У меня девчачий факультет. Нет, мальчишки, конечно, есть, но, судя по гендерному составу моей аудитории, будущее журналистики в руках «слабого пола».

Мои девочки очень разные. Хрупкие красотки, начитанные умницы, нежные кокетки, прямолинейные и суровые отличницы, безалаберные трогательные троечницы…

Они — постфеминистское поколение. Они немножко презирают нелепых и некрасивых Клару Цеткин и Розу Люксембург, подшучивают над международным днем всех трудящихся женщин и решительно предпочитают подарки на день всех влюбленных.

Из года в год немногочисленные факультетские мальчики приносят мне тюльпаны, а я приношу в аудиторию рассказ о девочке по имени Нелли Блай.

Мы читаем о Нелли, родившейся ровно за сто лет до моего рождения, и ворвавшейся в сугубо мужскую профессию с энергией настоящего урагана.

Женщина-репортер? Сто лет назад этого просто не могло быть.

Мои девочки читают о том, как в 1887 году в редакции одной из нью-йоркских газет появилась девушка, потерявшая память и рассудок, и как добрый редактор вызвал ей карету скорой помощи и отправил несчастную в женскую психиатрическую лечебницу, и как на другой день все газеты, кроме одной, вышли с заголовками: «Разыскиваются родственники бедной сумасшедшей, потерявшейся в огромном городе». И только «New York World» великого Пулитцера хранила молчание, потому что они-то как раз знали, что речь идет об их отважном репортере, 23-летней Нелли, притворившейся сумасшедшей, чтобы проникнуть туда, куда посторонним вход был закрыт накрепко.

Десять дней в клинике для умалишенных изменили навсегда не только ее жизнь, но и работу подобных заведений по всей Америке.

Честно, без прикрас, она рассказала, какой ад способны создать одни люди для других, если позволить им выстроить вокруг чего угодно высокий забор и запретить вход посторонним.

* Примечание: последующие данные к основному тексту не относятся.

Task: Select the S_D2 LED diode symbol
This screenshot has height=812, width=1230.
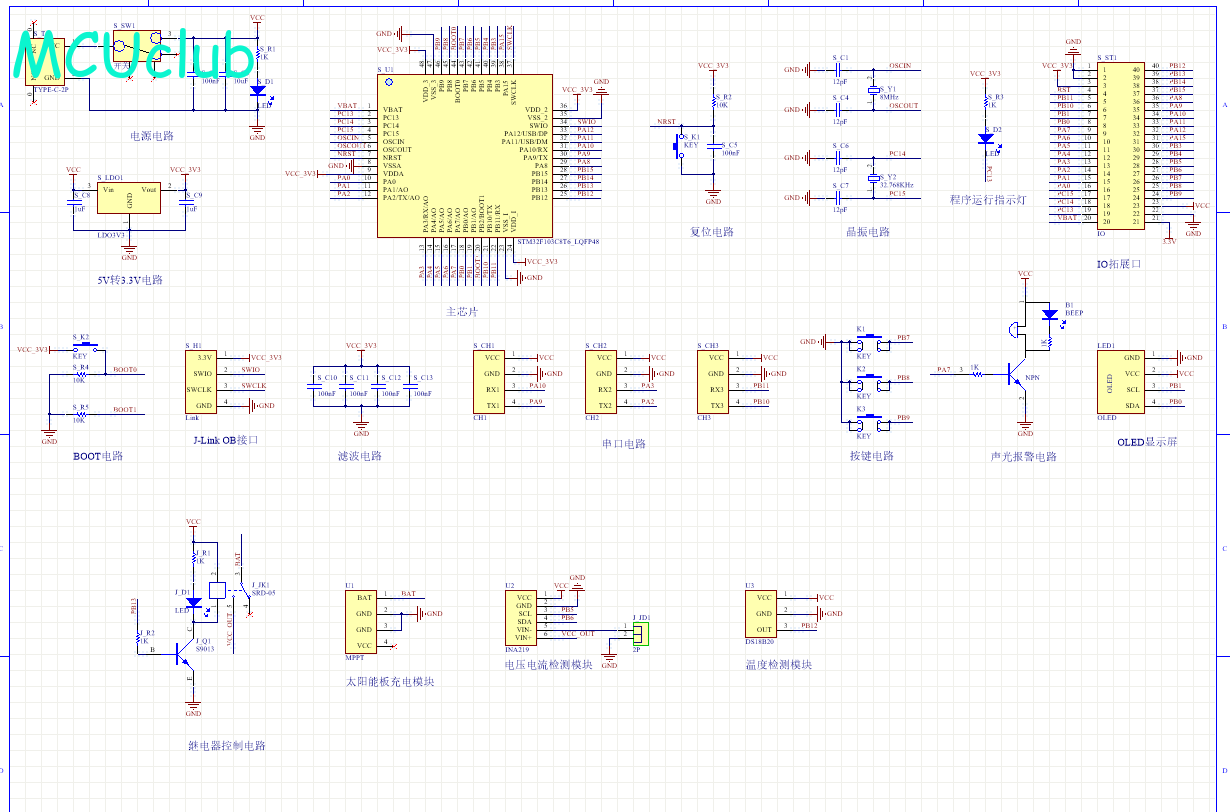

Статьи Нелли Блай привели в клиники «посторонних», людей из большого мира, и американская психиатрия стала меняться, становясь более человечной.

Потом было ее феерическое путешествие вокруг света и встреча с Жюлем Верном, потом она писала о детских приютах и боролась за спасение брошенных детей. Была пора, когда младенцев подкидывали на крыльцо больниц с запиской: «Отдайте меня Нелли Блай».

Она умерла очень рано, в 57 лет, но успела так невероятно много, что сегодня, благодаря ей и таким как она никто не посмеет сказать моим девочкам то, что говорили юной Нелли: «Место женщины на кухне и в гостиной. Она обязана создать рай для своего господина и повелителя, и быть ангелочком в этом раю».

Нам еще далеко до равенства.

Нам все еще рассказывают время от времени, где «наше место».

Но мы уже знаем, что место наше и за штурвалом самолета, и у реактора в ЦЕРНе, и в редакции интернет-портала, и дома, с семьей и детьми. То есть, там, где выберем мы.

Мы, а не кто-то — за нас.

На дом я обычно задаю рассказ о женщине, которой восхищаются мои студентки.

Уверена, что в понедельник хоть одна из них расскажет мне об Анне Политковской, и хоть одна — о Наталье Эстемировой.

И я им непременно скажу, что Нелли Блай ими очень гордилась бы.